WHAT THIS TASK INVOLVES: For the records below, output word for word the lines from the one with "Image resolution: width=604" up to and including the one with "Task: Click the name@example.com email field". No pictures.

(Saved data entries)
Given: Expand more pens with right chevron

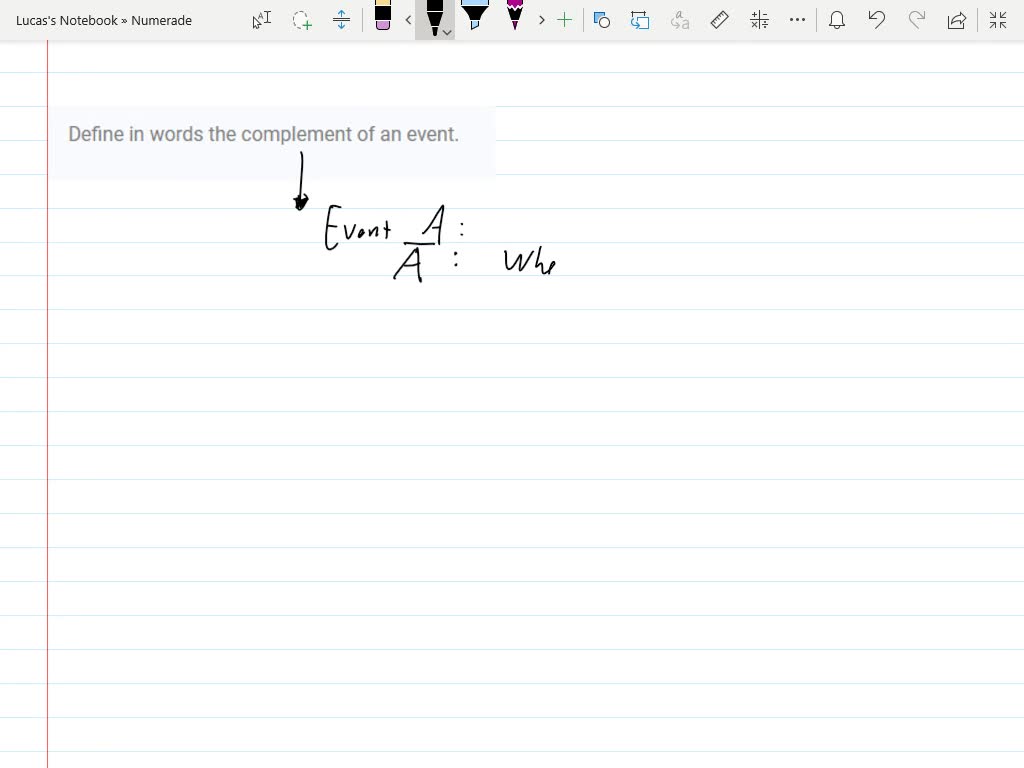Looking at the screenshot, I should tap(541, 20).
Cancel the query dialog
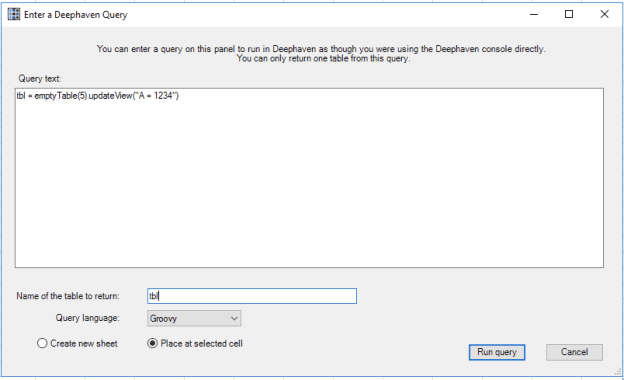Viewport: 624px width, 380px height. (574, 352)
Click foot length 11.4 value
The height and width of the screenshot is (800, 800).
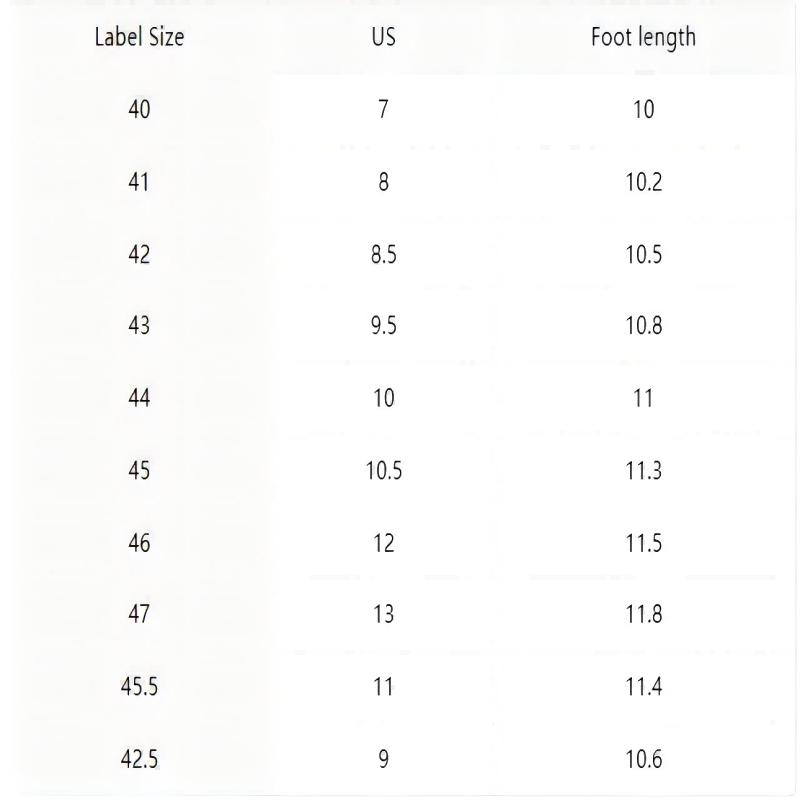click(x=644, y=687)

--

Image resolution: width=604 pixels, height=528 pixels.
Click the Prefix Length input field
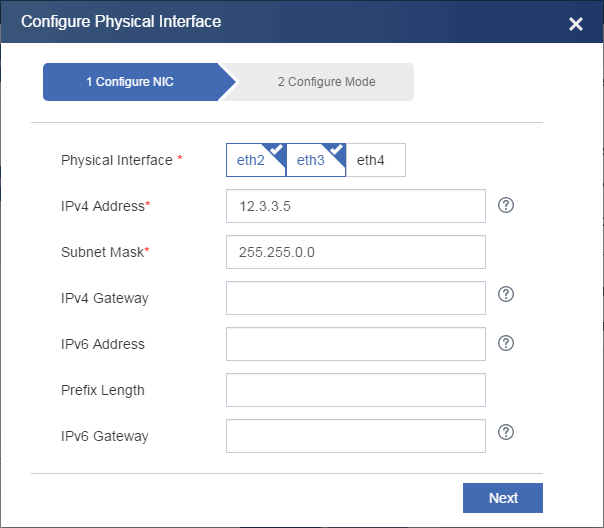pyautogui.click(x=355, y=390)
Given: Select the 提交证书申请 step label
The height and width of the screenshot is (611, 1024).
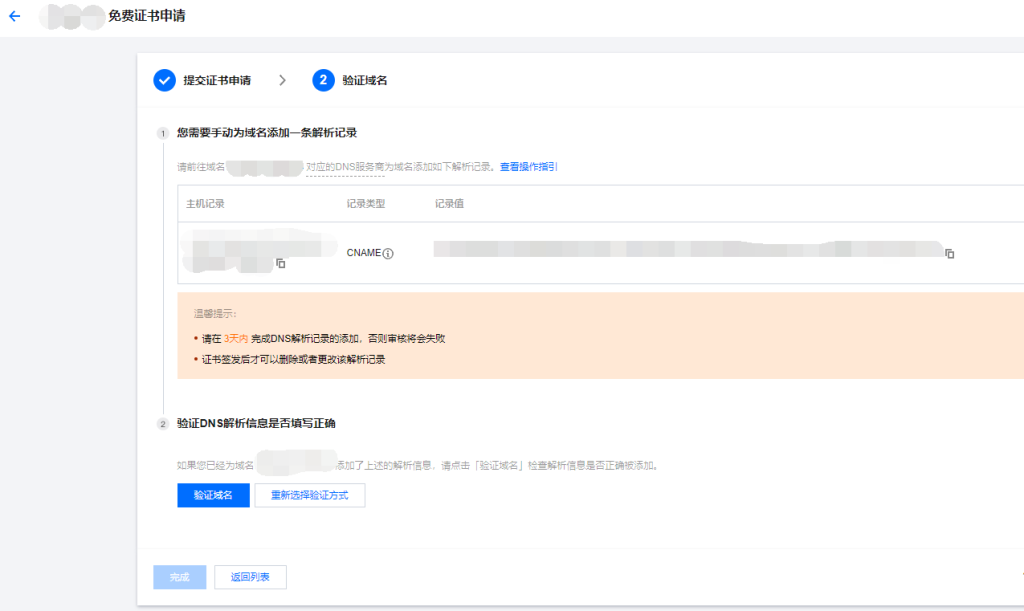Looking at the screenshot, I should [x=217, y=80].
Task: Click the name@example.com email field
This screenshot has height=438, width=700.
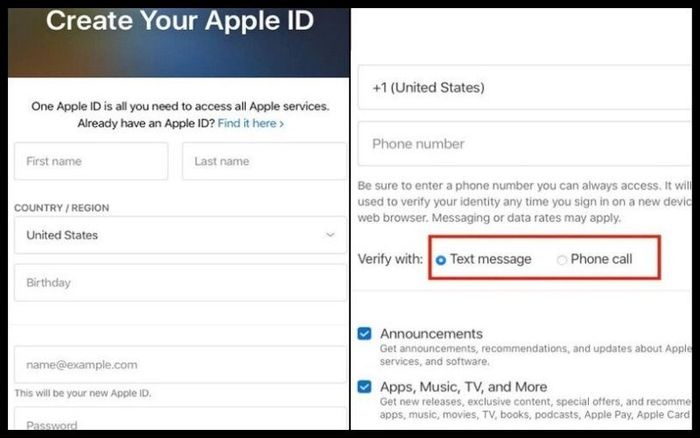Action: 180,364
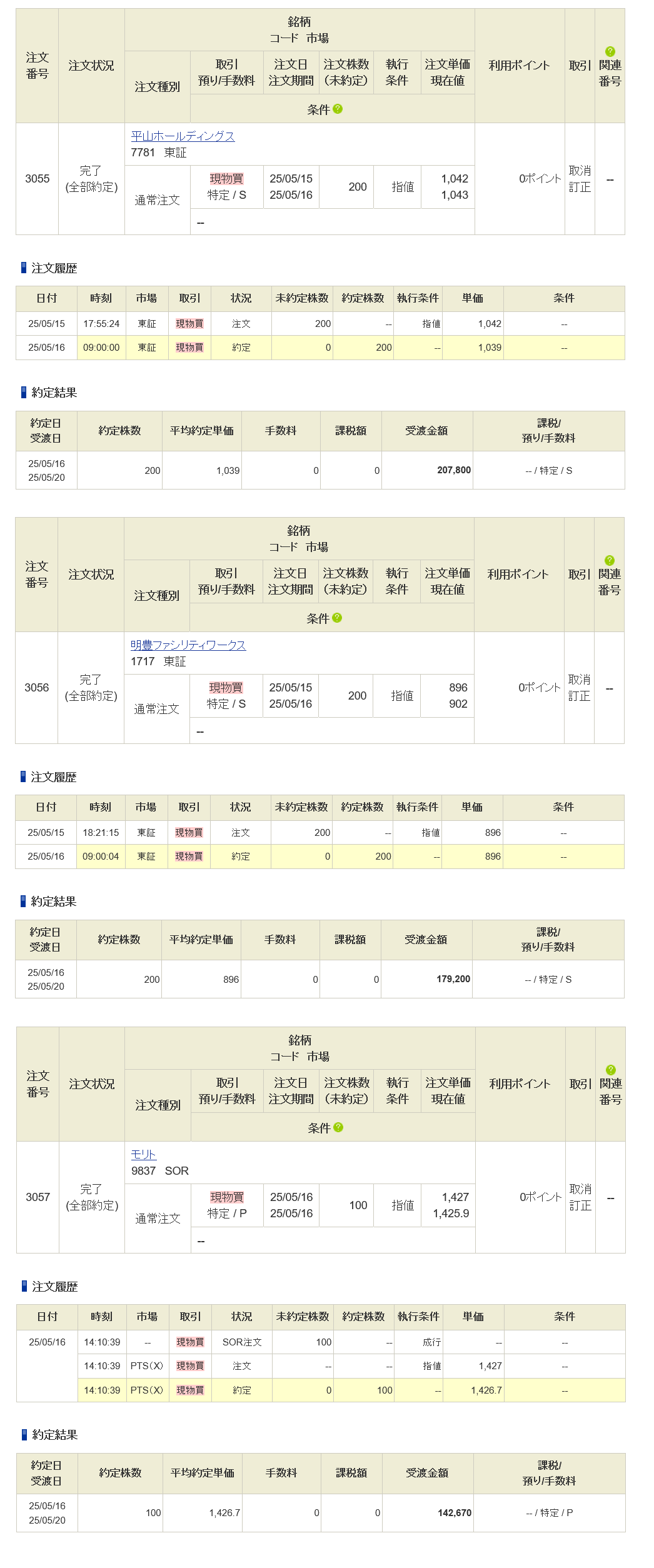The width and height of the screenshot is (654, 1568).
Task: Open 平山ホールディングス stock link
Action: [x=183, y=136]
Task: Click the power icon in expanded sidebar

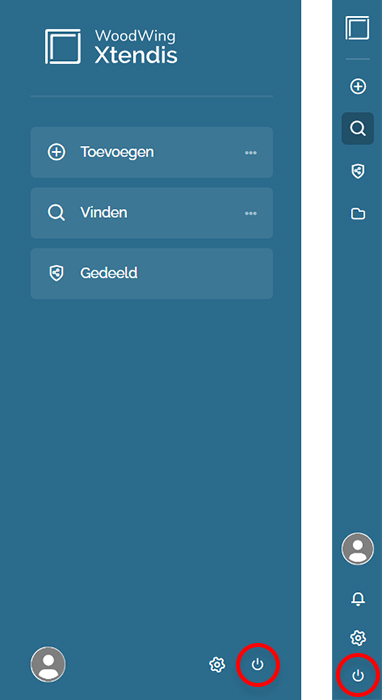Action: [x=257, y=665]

EXPECTED ANSWER:
Image resolution: width=604 pixels, height=528 pixels.
Click the Prefix Length input field
pyautogui.click(x=355, y=390)
Given: Select the 提交证书申请 step label
The height and width of the screenshot is (611, 1024).
Looking at the screenshot, I should [x=217, y=80].
Task: Click the name@example.com email field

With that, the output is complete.